兄として何もしてやれないのがもどかしいが、せめて近くで見守ることぐらい―――
できたら
と」
玄蛇は頭の下で手を組みながら遠くの方を見るように目を細めた。
妹のことを思い出しているのだろうか。
玄蛇に似て、背はやっぱり高いのかしら。顔は?美人かしら。性格は、まともだといいわね。

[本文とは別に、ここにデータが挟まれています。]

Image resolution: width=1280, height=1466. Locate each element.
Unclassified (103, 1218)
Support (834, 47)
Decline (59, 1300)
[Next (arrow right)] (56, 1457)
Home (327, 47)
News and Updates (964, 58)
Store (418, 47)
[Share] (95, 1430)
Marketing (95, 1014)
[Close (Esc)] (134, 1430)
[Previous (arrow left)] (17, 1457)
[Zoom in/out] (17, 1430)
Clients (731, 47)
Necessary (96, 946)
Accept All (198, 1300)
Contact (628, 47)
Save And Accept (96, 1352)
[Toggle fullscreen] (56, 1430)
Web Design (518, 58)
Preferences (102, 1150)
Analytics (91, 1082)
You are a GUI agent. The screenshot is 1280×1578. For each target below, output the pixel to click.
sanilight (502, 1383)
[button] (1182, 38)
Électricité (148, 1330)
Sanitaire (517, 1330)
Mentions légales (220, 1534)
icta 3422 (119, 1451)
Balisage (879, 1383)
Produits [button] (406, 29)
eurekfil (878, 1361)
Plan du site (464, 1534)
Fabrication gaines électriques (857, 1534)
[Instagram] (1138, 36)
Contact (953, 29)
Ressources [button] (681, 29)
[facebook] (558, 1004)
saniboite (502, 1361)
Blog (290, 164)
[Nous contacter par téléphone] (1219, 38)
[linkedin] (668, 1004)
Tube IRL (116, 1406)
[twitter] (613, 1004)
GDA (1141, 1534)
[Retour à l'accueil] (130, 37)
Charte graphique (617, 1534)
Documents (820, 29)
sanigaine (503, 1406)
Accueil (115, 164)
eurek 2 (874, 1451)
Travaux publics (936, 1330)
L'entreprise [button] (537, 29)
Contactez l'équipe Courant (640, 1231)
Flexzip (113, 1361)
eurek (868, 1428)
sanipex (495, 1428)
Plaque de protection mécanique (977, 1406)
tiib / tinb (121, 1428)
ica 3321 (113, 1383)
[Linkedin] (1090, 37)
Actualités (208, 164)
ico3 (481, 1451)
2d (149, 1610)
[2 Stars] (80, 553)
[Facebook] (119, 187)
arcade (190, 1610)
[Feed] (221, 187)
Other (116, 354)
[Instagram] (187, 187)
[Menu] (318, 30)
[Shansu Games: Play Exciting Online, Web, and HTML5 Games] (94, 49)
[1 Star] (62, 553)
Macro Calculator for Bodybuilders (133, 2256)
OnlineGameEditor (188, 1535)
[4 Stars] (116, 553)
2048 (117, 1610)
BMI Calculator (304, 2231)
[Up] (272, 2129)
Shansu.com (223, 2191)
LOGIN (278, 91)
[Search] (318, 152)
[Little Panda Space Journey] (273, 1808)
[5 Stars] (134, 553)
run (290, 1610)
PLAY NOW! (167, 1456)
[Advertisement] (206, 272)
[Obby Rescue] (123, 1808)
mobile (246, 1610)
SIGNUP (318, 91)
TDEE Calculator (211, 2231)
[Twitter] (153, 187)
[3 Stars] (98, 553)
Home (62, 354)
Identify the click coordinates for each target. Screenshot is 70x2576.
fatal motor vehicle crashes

そんなことを想像しながら、こいつの目が初めて見せる慈愛に似た何かに見えて―――なんだか心臓が変な風に痛くなった。
その感情を否定するように、あたしは慌てて言った。
「知らなかったわ。あんたの妹だから顔はまぁ美人でしょうね。中身まで似てたらイヤだけど」
「美人だよ。きれいに―――なった」
玄蛇の声が切なげに揺れた。
こいつは―――本当に近くでその妹やらを見てきたのだ。
本当に近く―――ずっと…長い間―――…
誰なの。
あたしは唇を噛んだ。
「美人で頭が良くて、でも性格は私と正反対だ。一応釘を差しておくが、彼女を怒らせない方がいい。
あれは怖い女だよ。
君は“ワルい女”だが―――彼女は“怖い女”だ」
玄蛇はいつもの何を考えているか分からないピエロのような表情でちょっと笑った。
それが妙にその意味をリアルに伝えてきて、あたしは小さく身震いをした。